RECORD EXCERPTS>
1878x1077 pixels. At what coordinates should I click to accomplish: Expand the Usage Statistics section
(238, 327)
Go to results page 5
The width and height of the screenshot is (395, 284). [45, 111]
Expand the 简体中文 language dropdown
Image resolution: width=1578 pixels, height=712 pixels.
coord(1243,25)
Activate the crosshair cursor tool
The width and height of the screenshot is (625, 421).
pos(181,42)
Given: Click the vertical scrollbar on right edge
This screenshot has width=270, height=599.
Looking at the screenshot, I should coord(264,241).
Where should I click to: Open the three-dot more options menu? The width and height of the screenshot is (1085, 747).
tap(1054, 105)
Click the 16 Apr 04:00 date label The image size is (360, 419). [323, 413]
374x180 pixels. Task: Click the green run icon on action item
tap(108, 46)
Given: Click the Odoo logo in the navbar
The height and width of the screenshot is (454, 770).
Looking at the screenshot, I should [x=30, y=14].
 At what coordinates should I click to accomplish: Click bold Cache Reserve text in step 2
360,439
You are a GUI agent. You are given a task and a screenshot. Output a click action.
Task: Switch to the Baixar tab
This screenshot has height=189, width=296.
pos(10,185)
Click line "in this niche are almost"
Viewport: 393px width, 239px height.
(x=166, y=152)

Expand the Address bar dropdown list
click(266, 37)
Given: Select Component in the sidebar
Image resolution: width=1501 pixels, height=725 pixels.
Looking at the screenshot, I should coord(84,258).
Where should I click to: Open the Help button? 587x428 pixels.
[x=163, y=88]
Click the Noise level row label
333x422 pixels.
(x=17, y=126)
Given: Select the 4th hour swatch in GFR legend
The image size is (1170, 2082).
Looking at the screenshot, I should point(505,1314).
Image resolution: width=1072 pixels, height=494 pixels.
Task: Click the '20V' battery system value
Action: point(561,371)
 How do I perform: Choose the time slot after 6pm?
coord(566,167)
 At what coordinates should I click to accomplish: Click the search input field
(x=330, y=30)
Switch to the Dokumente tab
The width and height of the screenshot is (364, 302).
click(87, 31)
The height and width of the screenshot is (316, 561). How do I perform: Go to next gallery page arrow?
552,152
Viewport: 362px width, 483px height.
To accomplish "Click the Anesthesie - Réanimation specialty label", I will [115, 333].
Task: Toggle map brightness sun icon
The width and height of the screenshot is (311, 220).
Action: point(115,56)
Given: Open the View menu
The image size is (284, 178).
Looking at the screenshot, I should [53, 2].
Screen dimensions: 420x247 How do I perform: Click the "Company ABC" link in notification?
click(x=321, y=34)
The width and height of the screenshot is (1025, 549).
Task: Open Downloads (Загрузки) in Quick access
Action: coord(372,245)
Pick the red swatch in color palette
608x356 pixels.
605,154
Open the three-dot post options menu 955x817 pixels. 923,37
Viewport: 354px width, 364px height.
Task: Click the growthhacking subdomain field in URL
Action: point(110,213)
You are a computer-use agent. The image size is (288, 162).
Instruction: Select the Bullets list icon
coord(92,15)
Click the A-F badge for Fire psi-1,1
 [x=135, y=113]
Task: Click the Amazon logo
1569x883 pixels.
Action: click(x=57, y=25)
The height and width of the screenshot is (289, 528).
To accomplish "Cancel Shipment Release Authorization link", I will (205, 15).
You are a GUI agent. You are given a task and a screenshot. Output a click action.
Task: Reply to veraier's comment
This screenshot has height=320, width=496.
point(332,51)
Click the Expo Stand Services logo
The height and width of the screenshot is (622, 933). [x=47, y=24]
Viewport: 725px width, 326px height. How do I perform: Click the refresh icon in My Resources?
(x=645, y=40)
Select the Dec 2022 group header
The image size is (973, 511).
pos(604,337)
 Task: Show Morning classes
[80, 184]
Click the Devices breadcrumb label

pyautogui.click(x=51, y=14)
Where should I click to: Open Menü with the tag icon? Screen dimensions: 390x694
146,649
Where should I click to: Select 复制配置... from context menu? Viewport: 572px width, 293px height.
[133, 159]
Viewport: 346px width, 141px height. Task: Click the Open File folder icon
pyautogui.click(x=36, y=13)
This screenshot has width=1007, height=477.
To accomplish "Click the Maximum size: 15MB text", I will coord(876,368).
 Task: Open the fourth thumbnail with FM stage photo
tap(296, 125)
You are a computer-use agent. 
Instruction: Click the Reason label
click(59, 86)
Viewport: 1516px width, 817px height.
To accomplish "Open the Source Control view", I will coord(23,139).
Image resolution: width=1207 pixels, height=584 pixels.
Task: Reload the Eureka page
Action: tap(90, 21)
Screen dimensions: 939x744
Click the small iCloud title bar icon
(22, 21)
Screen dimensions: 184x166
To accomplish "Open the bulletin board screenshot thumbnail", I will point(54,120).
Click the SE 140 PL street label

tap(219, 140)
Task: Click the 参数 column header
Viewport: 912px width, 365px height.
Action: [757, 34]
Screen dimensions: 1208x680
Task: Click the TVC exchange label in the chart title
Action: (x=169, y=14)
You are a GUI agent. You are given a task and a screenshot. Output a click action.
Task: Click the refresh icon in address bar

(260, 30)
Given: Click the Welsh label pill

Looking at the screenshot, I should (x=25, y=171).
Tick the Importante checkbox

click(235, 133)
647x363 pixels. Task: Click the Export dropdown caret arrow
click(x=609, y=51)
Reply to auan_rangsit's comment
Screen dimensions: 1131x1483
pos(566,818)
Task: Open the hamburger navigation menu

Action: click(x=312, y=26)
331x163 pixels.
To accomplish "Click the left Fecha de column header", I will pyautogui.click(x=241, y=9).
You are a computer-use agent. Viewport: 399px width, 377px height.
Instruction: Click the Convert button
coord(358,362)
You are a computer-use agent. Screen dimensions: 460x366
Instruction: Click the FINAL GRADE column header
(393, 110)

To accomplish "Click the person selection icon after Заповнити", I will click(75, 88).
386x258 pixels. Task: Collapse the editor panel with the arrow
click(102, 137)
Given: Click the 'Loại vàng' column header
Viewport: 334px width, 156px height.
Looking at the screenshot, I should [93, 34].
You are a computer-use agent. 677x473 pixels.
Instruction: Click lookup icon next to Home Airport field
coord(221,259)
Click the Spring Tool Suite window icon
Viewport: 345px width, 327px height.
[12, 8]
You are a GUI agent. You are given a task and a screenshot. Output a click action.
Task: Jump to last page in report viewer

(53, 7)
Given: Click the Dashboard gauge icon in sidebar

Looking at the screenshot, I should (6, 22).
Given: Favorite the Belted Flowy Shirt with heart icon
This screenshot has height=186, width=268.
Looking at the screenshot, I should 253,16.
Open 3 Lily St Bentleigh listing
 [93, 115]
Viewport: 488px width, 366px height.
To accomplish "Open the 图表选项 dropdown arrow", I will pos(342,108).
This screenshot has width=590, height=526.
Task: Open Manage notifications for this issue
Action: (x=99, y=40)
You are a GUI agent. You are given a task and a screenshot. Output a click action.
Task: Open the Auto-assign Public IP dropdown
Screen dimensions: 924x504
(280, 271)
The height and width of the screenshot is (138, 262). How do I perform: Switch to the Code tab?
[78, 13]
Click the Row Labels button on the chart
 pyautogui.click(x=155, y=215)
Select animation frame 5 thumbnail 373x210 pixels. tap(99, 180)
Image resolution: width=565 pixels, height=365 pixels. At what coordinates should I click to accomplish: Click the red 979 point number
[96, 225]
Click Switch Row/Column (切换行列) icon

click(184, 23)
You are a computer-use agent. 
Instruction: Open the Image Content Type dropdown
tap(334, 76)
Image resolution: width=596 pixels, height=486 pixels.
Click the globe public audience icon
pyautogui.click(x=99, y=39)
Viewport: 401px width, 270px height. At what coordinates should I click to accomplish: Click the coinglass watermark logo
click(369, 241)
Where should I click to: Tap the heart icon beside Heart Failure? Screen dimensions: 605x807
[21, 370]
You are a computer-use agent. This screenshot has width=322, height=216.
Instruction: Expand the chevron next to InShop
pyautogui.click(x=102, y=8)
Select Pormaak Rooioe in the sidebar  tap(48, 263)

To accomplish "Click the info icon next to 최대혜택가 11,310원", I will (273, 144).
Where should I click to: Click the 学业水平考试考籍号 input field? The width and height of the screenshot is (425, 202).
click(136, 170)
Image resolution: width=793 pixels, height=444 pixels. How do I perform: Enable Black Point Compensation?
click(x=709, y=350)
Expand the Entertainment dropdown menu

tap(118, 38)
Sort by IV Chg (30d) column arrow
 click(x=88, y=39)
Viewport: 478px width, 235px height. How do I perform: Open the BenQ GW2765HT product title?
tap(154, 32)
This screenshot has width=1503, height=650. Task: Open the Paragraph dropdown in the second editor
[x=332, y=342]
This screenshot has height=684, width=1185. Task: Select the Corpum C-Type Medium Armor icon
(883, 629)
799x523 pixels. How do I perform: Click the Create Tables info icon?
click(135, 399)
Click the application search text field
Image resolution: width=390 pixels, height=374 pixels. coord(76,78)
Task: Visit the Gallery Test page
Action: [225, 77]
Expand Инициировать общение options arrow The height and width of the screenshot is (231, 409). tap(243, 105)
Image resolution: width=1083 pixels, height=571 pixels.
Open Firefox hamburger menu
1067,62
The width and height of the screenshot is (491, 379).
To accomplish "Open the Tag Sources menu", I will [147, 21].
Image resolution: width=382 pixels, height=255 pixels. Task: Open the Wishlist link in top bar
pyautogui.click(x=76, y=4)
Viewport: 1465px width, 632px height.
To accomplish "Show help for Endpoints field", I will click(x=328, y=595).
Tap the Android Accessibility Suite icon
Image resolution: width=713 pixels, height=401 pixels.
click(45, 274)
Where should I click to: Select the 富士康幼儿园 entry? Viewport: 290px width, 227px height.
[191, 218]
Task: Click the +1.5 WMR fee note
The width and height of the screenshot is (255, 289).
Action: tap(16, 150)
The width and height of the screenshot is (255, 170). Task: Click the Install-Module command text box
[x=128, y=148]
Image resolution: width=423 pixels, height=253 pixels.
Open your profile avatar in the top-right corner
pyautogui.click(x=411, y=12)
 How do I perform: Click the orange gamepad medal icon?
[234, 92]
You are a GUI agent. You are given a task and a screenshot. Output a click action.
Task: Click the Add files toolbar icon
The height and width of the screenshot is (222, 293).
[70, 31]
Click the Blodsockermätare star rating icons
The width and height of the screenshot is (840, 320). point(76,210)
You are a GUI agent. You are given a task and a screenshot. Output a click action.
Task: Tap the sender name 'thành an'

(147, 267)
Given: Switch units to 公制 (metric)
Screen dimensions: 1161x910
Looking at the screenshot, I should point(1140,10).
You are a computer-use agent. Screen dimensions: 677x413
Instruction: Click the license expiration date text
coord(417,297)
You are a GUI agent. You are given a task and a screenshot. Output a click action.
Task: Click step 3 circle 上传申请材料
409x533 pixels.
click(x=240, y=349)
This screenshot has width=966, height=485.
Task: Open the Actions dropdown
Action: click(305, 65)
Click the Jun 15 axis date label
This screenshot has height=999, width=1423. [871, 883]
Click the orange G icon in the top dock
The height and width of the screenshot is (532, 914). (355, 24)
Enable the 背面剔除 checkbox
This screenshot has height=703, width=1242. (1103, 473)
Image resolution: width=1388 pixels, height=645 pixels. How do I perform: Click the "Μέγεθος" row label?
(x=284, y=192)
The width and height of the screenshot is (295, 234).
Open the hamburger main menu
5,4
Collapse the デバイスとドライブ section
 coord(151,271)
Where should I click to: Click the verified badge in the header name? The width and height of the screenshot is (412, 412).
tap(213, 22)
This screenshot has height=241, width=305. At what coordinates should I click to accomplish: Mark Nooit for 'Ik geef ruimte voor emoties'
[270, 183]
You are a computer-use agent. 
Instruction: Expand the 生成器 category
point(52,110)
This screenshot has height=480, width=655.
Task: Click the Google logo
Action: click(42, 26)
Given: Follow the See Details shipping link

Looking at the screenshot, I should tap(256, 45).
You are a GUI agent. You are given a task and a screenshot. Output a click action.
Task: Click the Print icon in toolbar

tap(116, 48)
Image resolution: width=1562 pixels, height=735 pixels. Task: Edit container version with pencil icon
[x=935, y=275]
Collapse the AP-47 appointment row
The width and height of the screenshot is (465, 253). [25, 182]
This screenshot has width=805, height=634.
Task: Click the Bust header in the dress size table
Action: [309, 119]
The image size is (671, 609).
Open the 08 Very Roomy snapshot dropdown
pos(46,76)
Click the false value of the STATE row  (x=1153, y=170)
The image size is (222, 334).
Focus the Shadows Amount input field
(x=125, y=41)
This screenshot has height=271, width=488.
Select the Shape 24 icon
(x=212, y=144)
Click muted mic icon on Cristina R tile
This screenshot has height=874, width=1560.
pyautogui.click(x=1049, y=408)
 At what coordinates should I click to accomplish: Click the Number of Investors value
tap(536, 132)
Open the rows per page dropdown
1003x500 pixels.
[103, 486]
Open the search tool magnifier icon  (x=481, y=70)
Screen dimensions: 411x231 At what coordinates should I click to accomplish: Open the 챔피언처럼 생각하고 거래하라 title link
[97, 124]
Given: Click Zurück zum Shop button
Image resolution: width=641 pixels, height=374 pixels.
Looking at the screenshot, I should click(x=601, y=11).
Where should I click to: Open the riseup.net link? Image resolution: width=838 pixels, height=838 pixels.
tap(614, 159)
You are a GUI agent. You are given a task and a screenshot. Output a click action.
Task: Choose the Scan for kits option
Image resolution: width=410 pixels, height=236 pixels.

TASK OBJECTIVE> Count the lines of the listing above that contain the word "swatch", and give only the total.

SOLUTION TO THIS PROBLEM> 2